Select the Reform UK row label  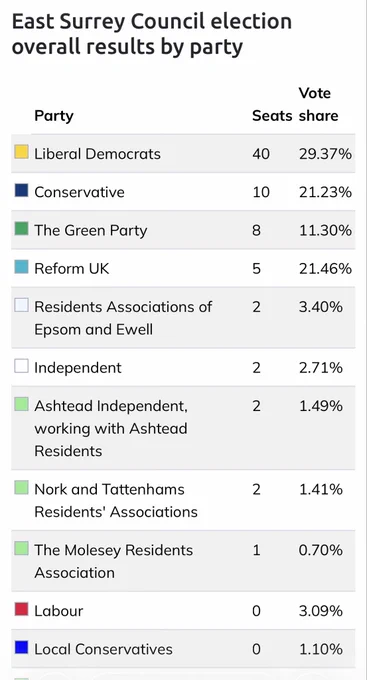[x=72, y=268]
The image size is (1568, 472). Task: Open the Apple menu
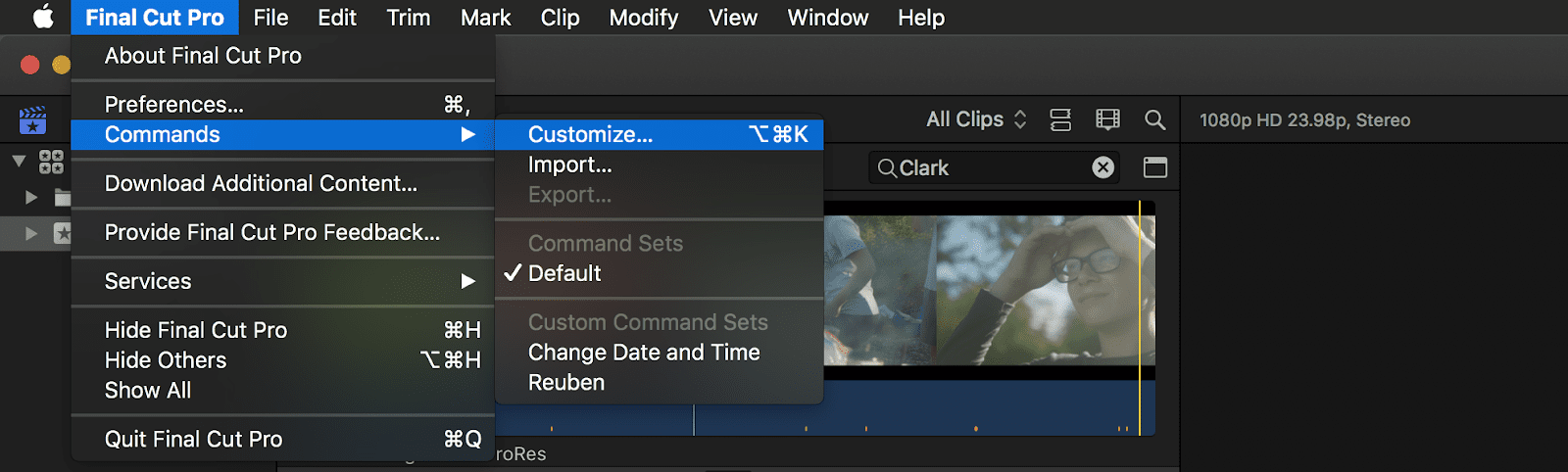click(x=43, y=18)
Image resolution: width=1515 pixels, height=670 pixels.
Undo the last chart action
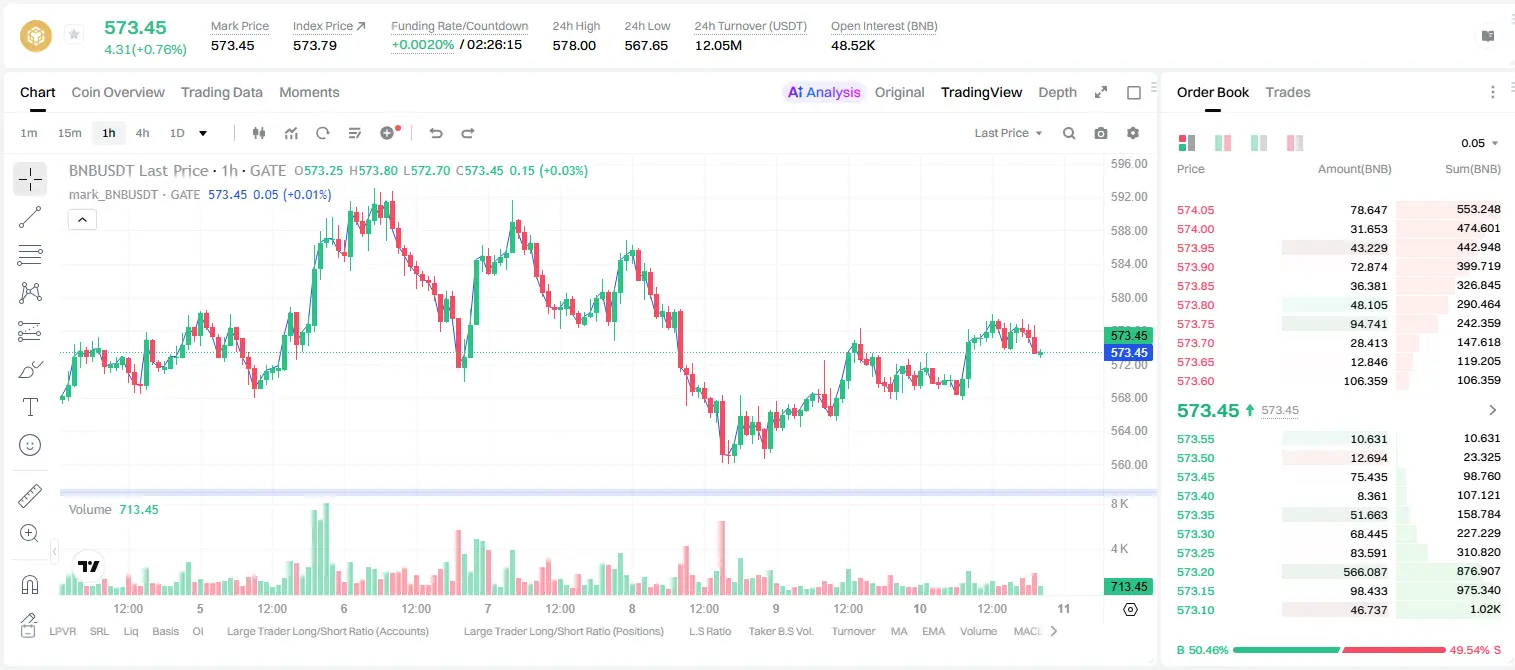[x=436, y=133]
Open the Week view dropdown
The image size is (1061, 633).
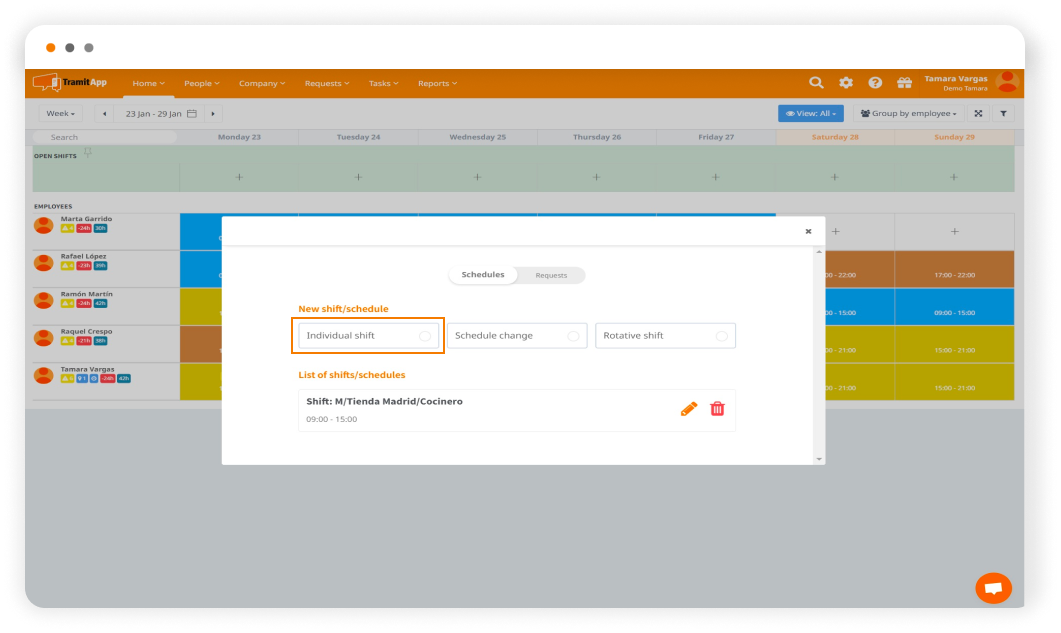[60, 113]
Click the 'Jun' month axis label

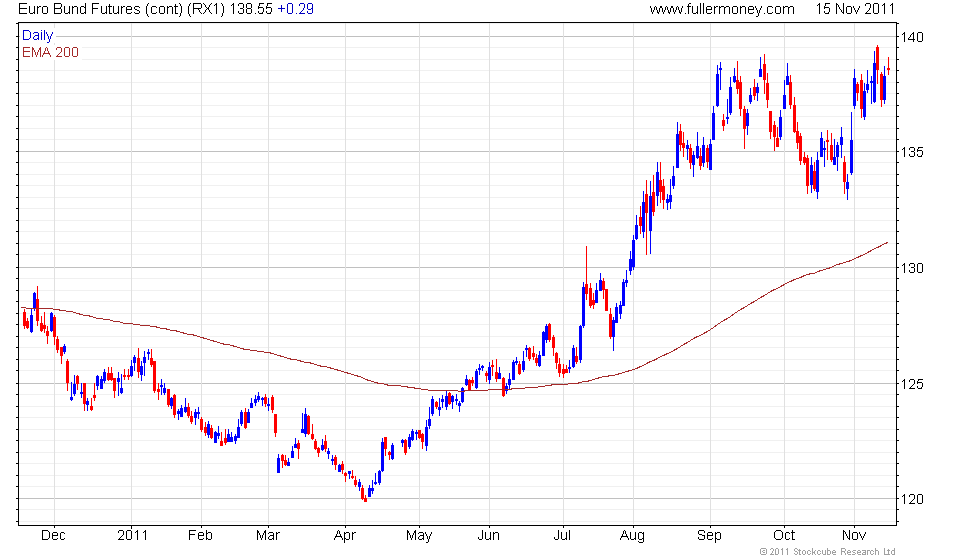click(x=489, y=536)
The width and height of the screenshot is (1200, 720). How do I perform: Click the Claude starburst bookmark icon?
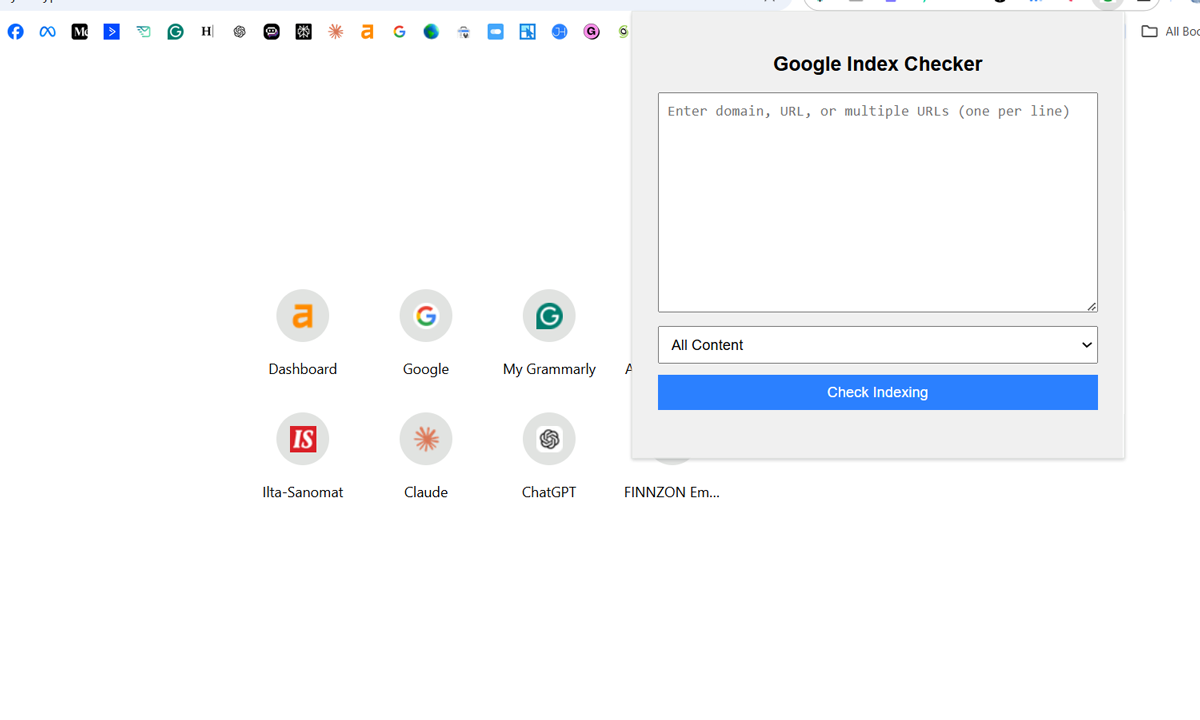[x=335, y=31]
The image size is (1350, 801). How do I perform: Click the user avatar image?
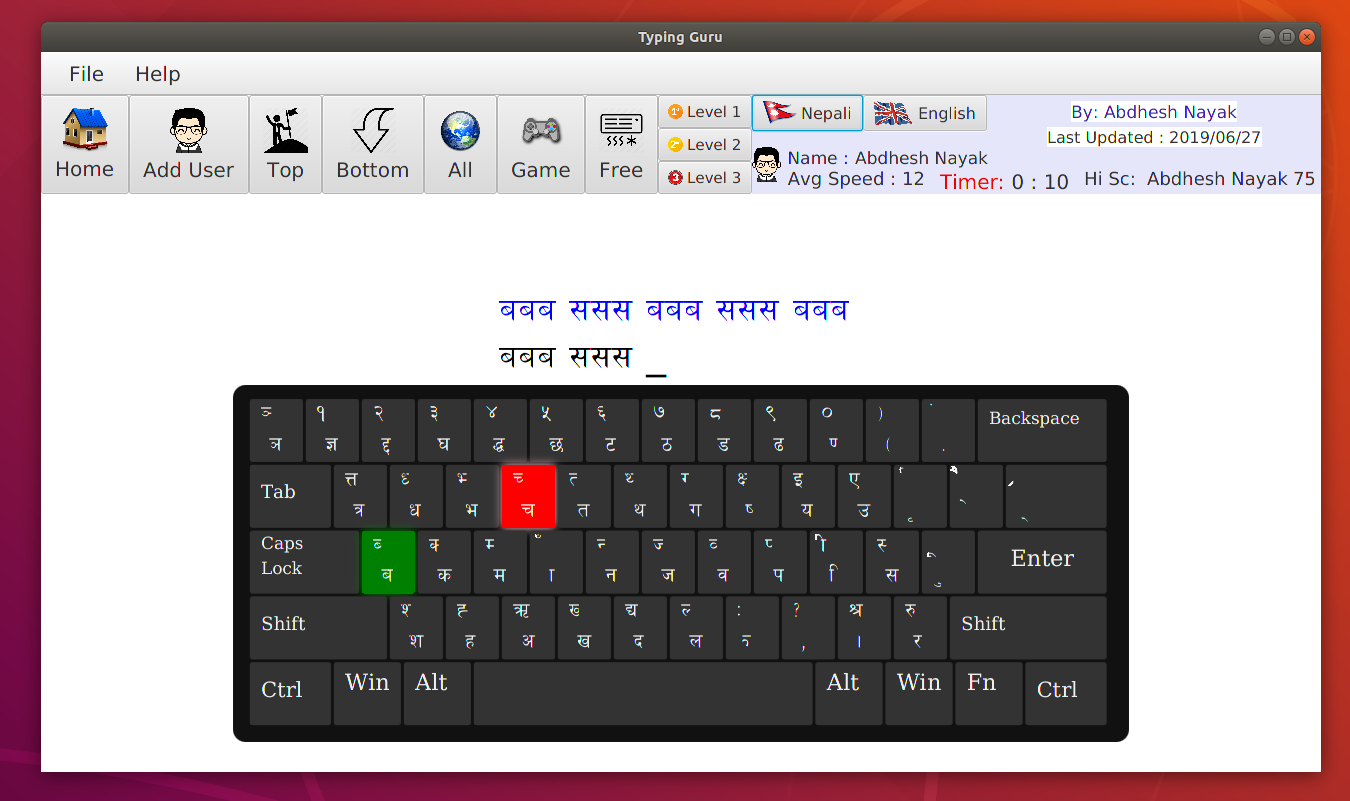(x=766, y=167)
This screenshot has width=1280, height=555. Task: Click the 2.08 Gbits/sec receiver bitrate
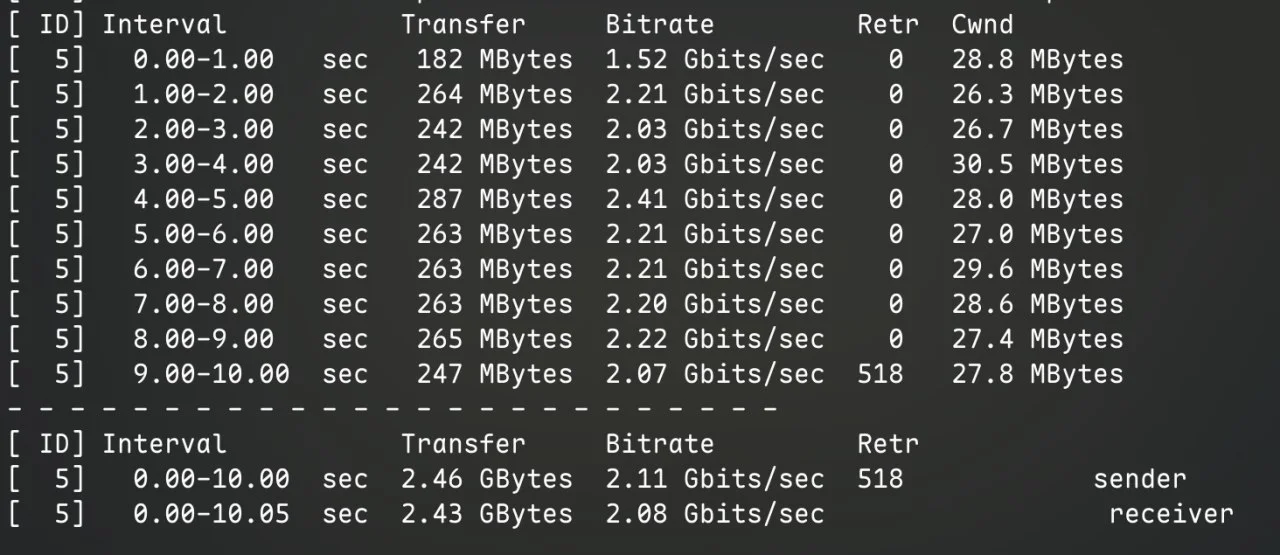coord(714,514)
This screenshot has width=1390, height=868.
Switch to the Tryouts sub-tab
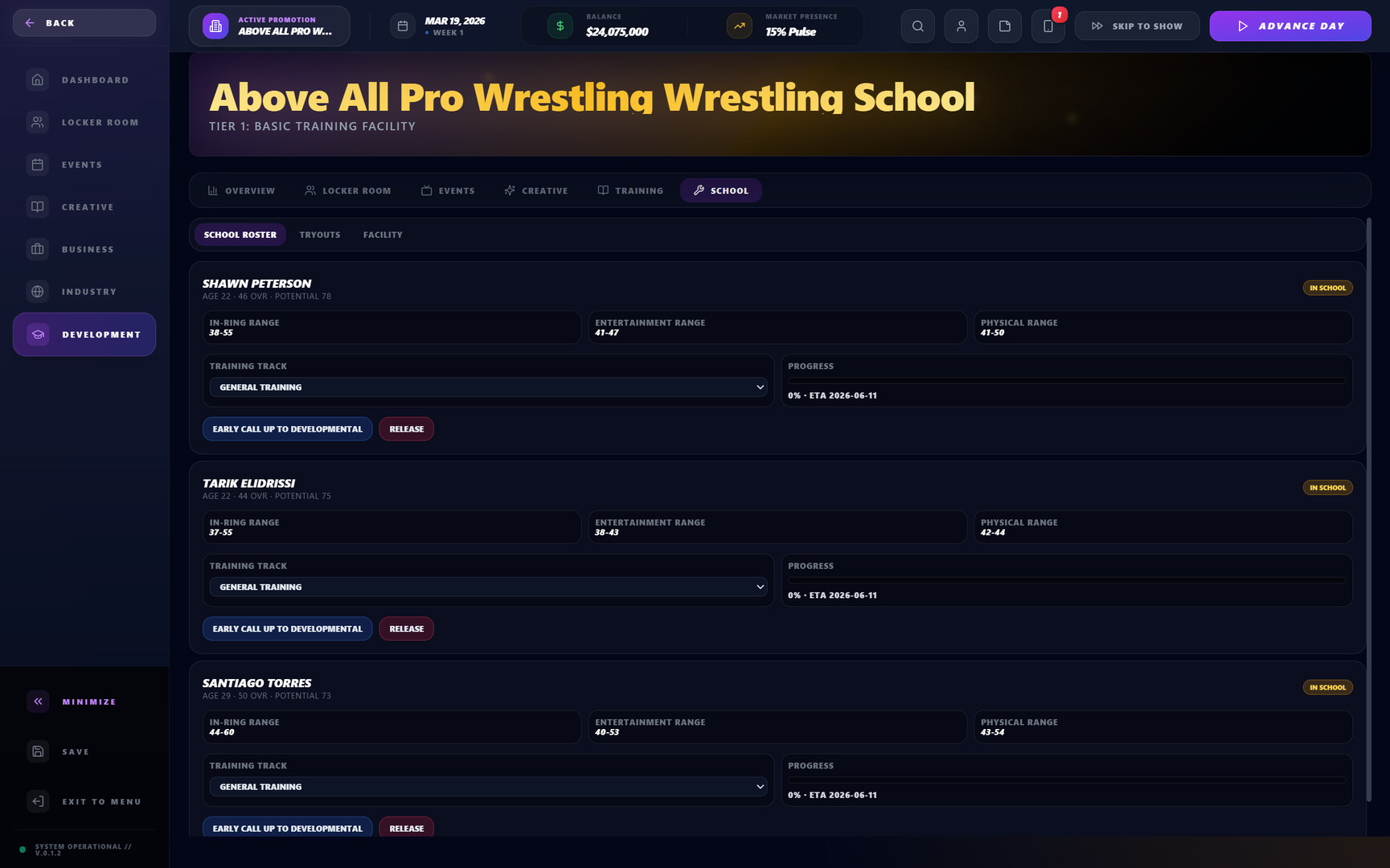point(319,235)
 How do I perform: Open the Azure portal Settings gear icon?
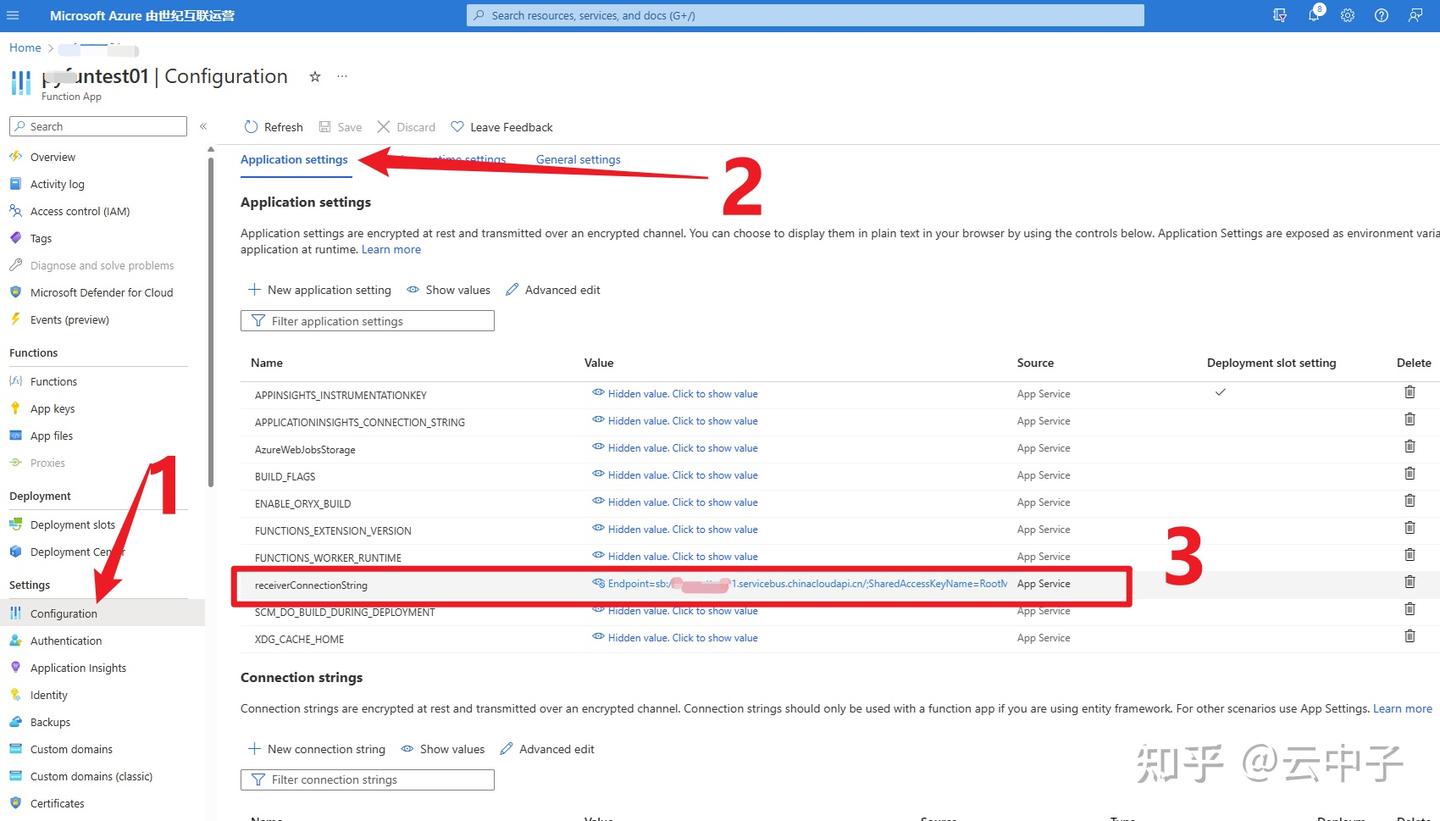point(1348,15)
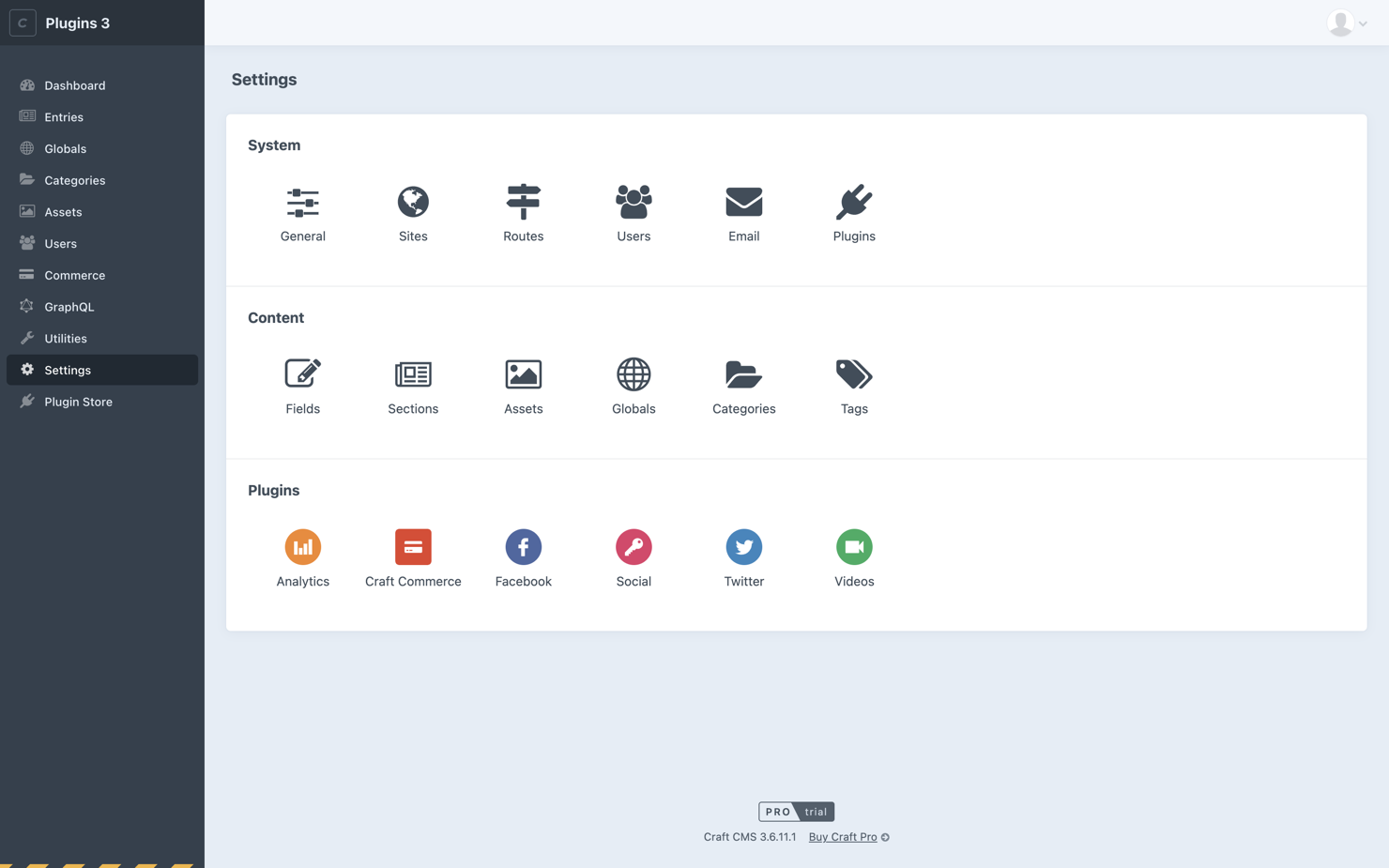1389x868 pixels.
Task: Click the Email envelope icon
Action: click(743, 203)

Work to be completed: Retype exactly, please, the span from the line holding "Click the 'Jun' month axis label" through the closing line of the data, both ends included, without the pictures.

Result of the exercise:
Click the 'Jun' month axis label

click(x=489, y=536)
The width and height of the screenshot is (1200, 720). How do I perform: Click the Claude starburst bookmark icon?
[x=335, y=31]
The image size is (1350, 801). How do I perform: Click the user avatar image?
(x=766, y=167)
This screenshot has width=1280, height=555. Task: Click the 2.08 Gbits/sec receiver bitrate
coord(714,514)
This screenshot has width=1390, height=868.
Switch to the Tryouts sub-tab
point(319,235)
 How do I perform: Open the Azure portal Settings gear icon?
point(1348,15)
1389x868 pixels.
Task: Click the Email envelope icon
Action: click(743, 203)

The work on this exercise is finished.